People are sometimes surprised to hear that I take my exercise at a local gym. Shouldn’t I—a former Buddhist monk and teacher of mindful reflection—be a dedicated yoga practitioner? Actually, I did practice yoga for many years, and also tai-chi, which I particularly loved. These days, however, I frequent the noisy, unassuming, weight room of the Hudson Racquet Club.
There seems to be a general consensus that yoga is spiritually superior, but I’m not of that mind; I hate the very notion of spiritual superiority. More to the point, neither yoga nor Buddhism are innately spiritual; nor are churches, mosques and temples for that matter; not even the most magnificent Himalayan sunset. If the word ‘spiritual’ means anything at all, it’s a state of mind. A calm, loving state of mind—right? Well … I’m not so sure of even that.
To me, spiritual is the opposite of material, and materialism is faith in the happiness-producing effect of stuff, which means anything that seems graspable. To be spiritual is to withdraw your hopes from those things, turn your attention to the grasping mind itself, and train it not to go where it doesn’t belong. That may eventually produce calm, loving states of mind, but in the meantime, there’s work to do.
I began weight-training for two reasons. One was a response to the horror of osteoporosis, which seriously deprecated my mother’s last decades and which I swore to fight—lifting weights grows both muscles and the bones they’re attached to. The other was to cope with the anger over my separation and divorce. The strenuous routine absorbed the physical symptoms, leaving my mind the space it needed to process the change in my self and my life. It was profoundly steadying.
Still, there are things I dislike about the gym; for a start, it’s almost impossible to work out in silence. Once again, if I want to concentrate and internalize the experience, you’d think a yoga studio would be more suitable, no? Well … no. In those havens of dim lights and soothing music I find myself drifting away in a semblance of meditation that’s really more like tuning out than in.
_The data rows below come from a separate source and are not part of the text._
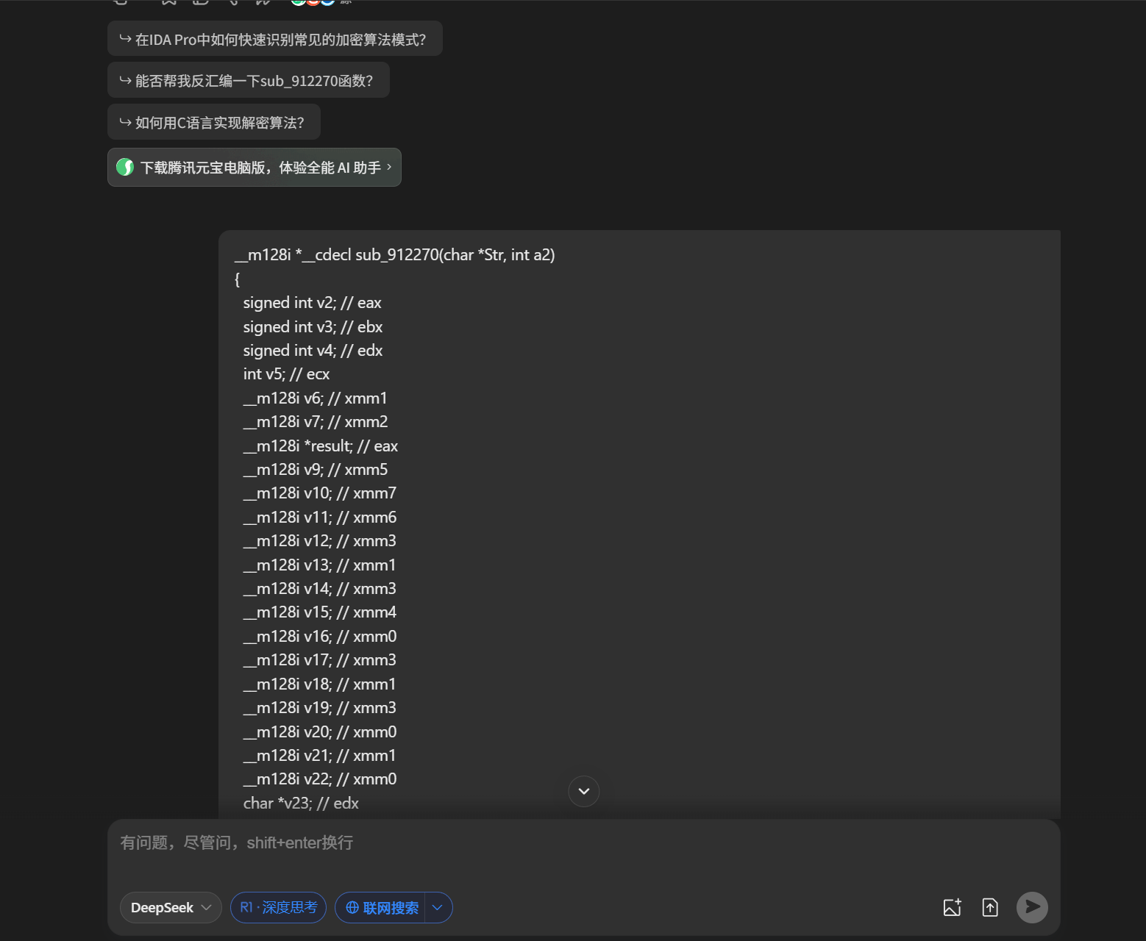Click the char *v23 declaration line

pyautogui.click(x=301, y=803)
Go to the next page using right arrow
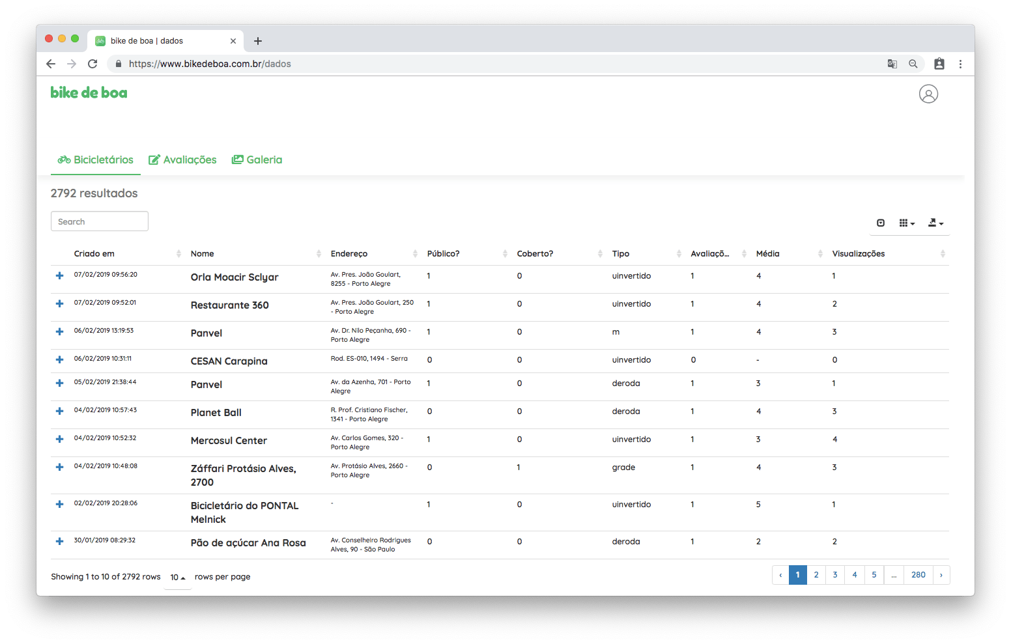This screenshot has height=644, width=1011. click(941, 575)
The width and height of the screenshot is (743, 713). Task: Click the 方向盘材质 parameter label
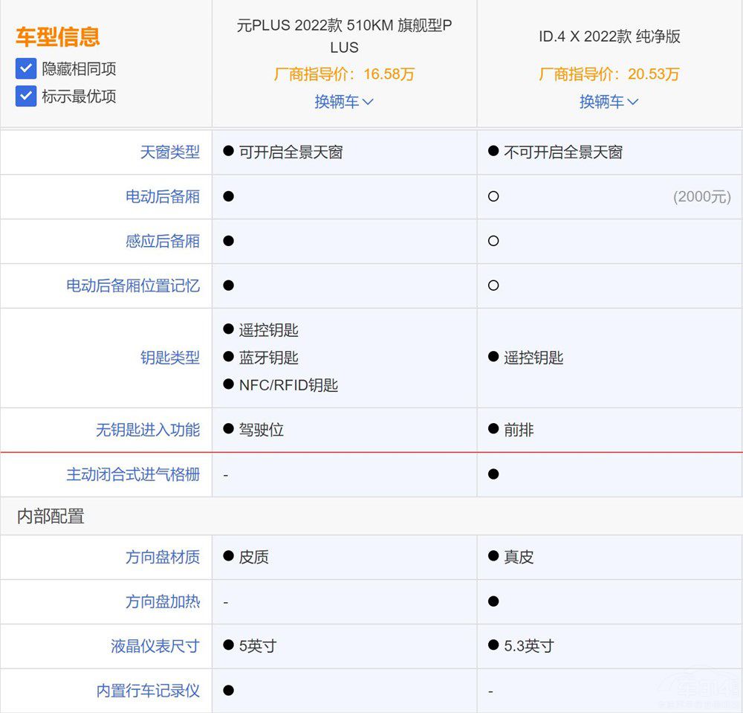[162, 557]
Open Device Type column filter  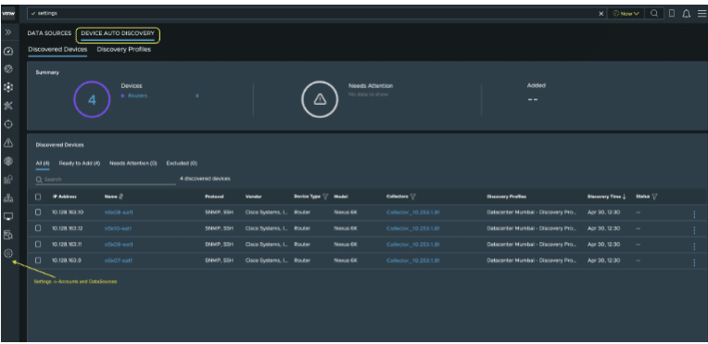coord(325,197)
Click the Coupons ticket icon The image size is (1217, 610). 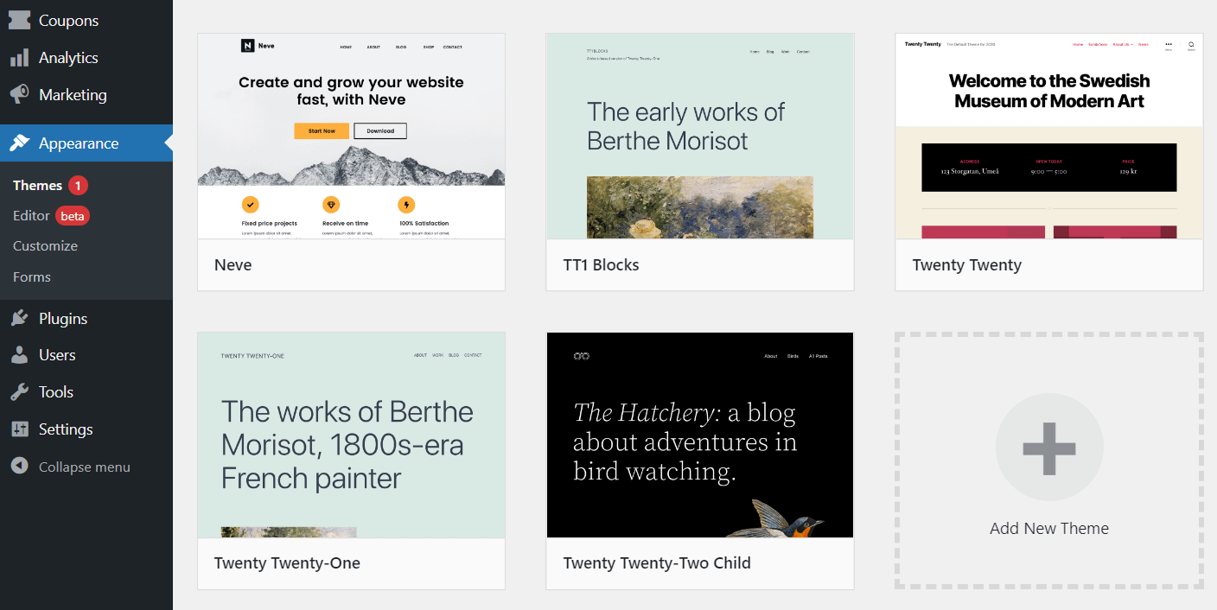point(19,21)
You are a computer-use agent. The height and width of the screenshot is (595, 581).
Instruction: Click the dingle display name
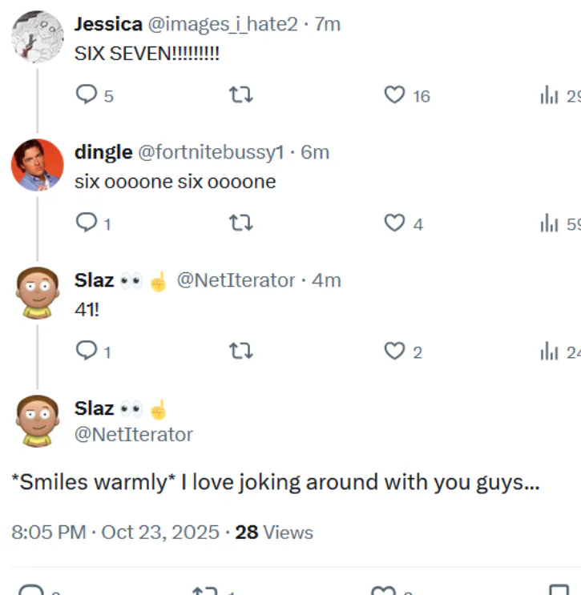click(103, 152)
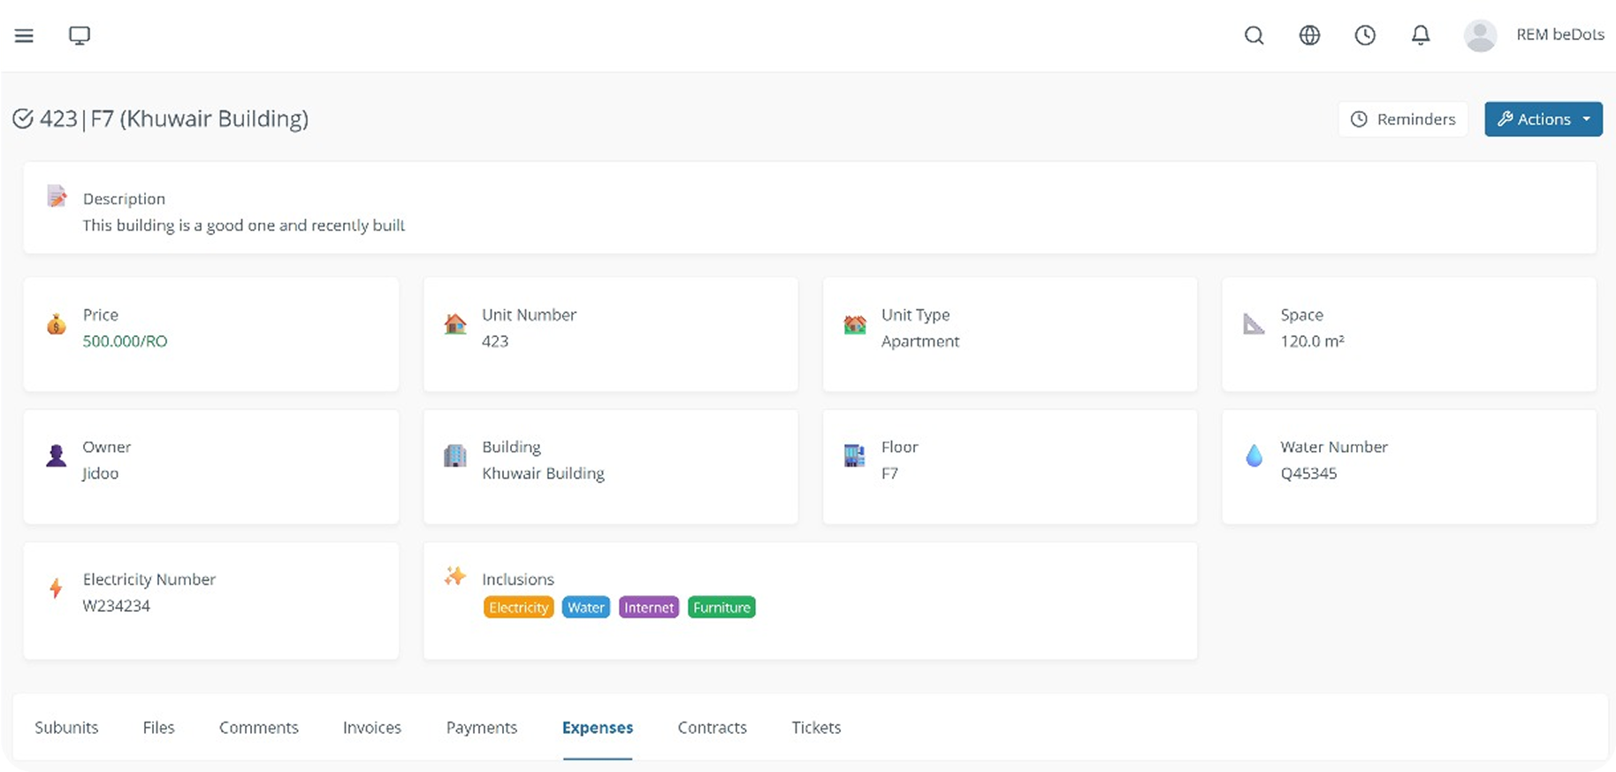This screenshot has height=772, width=1616.
Task: Open the clock history icon
Action: click(1365, 35)
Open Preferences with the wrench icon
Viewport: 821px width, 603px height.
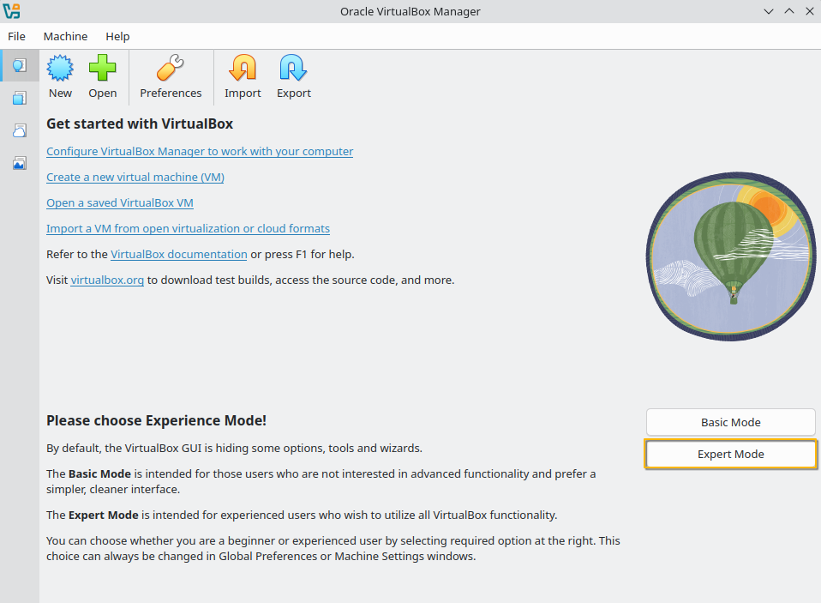pos(171,76)
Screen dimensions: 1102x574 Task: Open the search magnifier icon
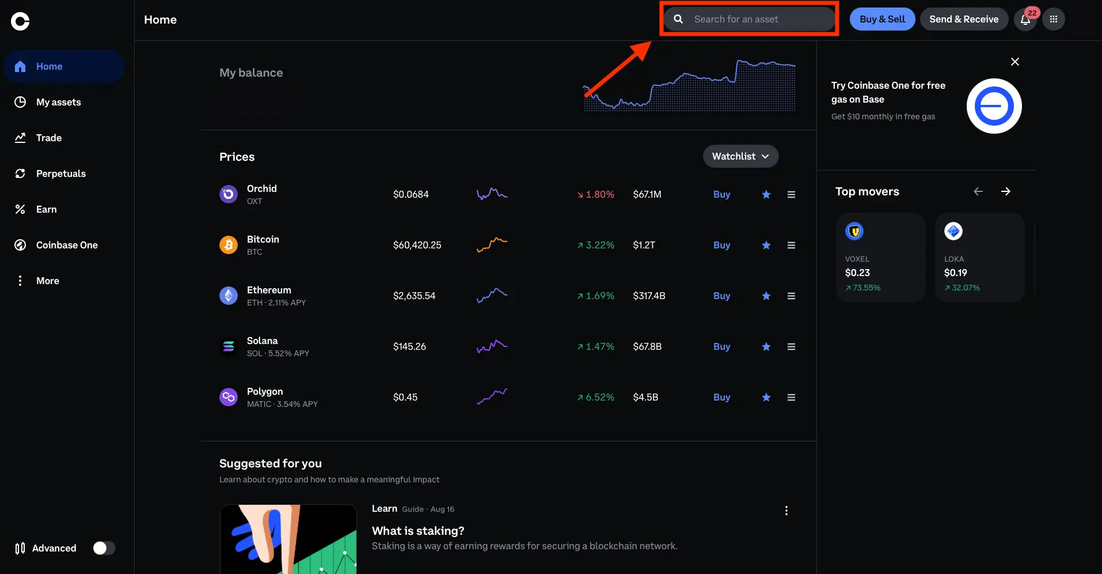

Years of meditative retreats left me with a deep and, I must confess, inflexible attachment to peace and quiet; I become irritable when I can’t have it, even anti-social. How spiritual is that?
So, I try to forgive those people who chatter away instead of working out, and deconstruct my annoyance with loudspeakers that pump out loud, offensively predictable pop music. Now I’m in a quandary, because I’m convinced that mind-numbing, thump-thump music deepens automaticity, accellerates entropy and discourages mental growth. As the years go by, I don’t want my mind to grow rigid any more than I want my bones to go brittle.
So, should I give into my attachment to the quiet of yoga, zone out and let my brain deteriorate—or should I expose myself to the sound pollution that goes in the name of ‘pump-up’ music and let my brain deteriorate? Is the spiritual life really supposed to be this complicated?